Nuclear factor-kB signaling pathway constitutively activated in esophageal squamous cell carcinoma cell lines and inhibition of growth of cells by small interfering RNA.

Although constitutive nuclear factor (NF)-kappaB activation has been reported in many human tumors, the role of the NF-kappaB pathway in esophageal squamous cell carcinoma (ESCC) has not been known. In this study, NF-kappaB pathway in two ESCC cell lines was investigated using immunocytochemistry, Western blot and reverse transcription-polymerase chain reaction. The activation of NF-kappaB DNA binding was determined by electrophoretic mobility-shift assay. RNA interference was used to specifically inhibit the expression of p65. Growth of cells was evaluated by 3-(4,5-dimethylthiazol-2-yl)-2,5-diphenyltetrazolium bromide assay. The results showed that p50, p65, IkappaBalpha p-IkappaBalpha and IkappaB kinase beta were expressed and mainly localized in the cytoplasm.

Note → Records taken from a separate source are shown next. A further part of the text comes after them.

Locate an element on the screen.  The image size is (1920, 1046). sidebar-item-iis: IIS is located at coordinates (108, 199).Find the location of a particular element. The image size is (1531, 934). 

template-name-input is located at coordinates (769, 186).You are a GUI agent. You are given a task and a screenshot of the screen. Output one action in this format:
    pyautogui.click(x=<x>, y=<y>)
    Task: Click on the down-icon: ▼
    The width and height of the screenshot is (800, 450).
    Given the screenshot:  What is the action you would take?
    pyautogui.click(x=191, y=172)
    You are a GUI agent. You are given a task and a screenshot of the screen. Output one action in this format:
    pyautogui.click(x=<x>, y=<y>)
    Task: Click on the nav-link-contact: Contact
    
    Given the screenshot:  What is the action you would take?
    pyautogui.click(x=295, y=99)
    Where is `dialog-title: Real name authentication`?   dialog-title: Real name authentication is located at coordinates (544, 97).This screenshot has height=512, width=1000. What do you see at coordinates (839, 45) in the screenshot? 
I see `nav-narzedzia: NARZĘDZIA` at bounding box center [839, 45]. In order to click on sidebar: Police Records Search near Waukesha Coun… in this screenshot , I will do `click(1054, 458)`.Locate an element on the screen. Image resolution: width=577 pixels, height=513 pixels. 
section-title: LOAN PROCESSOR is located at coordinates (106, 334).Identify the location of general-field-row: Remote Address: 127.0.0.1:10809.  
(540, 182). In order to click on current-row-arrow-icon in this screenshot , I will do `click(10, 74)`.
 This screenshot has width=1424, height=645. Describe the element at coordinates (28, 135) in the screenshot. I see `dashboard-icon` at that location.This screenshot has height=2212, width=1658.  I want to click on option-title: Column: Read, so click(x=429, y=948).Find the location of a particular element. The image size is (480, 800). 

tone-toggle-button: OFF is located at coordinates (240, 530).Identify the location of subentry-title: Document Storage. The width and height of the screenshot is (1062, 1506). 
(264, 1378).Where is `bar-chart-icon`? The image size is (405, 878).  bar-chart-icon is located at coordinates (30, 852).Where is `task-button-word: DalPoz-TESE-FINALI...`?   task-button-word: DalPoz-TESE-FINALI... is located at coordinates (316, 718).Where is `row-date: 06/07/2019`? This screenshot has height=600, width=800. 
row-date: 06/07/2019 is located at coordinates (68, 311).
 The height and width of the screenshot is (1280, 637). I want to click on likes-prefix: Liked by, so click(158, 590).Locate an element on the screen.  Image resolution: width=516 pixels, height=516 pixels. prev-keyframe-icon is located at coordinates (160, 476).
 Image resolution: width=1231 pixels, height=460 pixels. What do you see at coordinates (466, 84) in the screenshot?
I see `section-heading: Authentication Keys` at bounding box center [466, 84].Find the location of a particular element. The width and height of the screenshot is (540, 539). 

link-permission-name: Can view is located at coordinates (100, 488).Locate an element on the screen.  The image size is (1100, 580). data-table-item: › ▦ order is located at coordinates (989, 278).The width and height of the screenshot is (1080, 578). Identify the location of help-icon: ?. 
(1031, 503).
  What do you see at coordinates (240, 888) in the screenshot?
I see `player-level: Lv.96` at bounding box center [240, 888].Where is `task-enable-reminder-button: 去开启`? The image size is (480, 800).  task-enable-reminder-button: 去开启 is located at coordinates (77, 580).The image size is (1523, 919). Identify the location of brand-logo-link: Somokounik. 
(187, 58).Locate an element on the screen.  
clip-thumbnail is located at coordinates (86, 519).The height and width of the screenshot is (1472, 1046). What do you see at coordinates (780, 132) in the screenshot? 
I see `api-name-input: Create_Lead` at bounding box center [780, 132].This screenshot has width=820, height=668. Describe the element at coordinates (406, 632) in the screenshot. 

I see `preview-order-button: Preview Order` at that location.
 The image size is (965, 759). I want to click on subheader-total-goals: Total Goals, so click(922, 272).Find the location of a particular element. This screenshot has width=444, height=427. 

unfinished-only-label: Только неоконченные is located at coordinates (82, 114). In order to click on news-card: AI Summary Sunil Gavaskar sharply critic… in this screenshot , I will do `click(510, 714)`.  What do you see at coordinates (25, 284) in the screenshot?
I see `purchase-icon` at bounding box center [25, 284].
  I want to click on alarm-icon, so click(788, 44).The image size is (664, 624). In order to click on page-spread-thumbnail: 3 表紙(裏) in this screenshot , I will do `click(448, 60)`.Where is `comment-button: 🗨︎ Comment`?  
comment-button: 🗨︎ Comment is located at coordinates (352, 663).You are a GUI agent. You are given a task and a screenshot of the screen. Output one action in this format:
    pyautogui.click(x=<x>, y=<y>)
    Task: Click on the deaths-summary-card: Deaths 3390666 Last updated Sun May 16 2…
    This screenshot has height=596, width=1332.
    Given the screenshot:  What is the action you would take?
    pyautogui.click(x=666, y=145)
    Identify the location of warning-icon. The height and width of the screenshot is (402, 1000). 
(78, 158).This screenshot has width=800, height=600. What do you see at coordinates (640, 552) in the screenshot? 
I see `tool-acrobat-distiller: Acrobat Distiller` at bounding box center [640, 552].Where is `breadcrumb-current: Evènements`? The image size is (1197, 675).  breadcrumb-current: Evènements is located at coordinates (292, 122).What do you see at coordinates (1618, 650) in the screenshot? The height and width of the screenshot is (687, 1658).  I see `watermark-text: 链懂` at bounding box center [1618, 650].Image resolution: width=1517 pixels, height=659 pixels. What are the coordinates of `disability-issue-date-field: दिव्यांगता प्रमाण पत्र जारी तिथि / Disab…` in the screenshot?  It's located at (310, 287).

Reverse transcription-polymerase chain reaction results showed the constitutive expressions of p50, p65 and IkappaBalpha mRNA in the two ESCC cell lines. Furthermore, the nuclear extracts revealed that p50 and p65 translocated to the nucleus had DNA-binding activity. Finally, small interfering RNA of p65 decreased the expression of p65, and the viability of cells transfected with p65 small interfering RNA was significantly suppressed at the same concentration of 5-fluorouracil (P < 0.05) compared to untransfected cells. The results of this study showed that there was the constitutively activated NF-kB signaling pathway in the ESCC cell lines. RNA interference targeting at p65 increased the sensitivity of the ESCC cell lines to 5-fluorouracil, suggesting that NF-kappaB might be a good target for cancer treatment.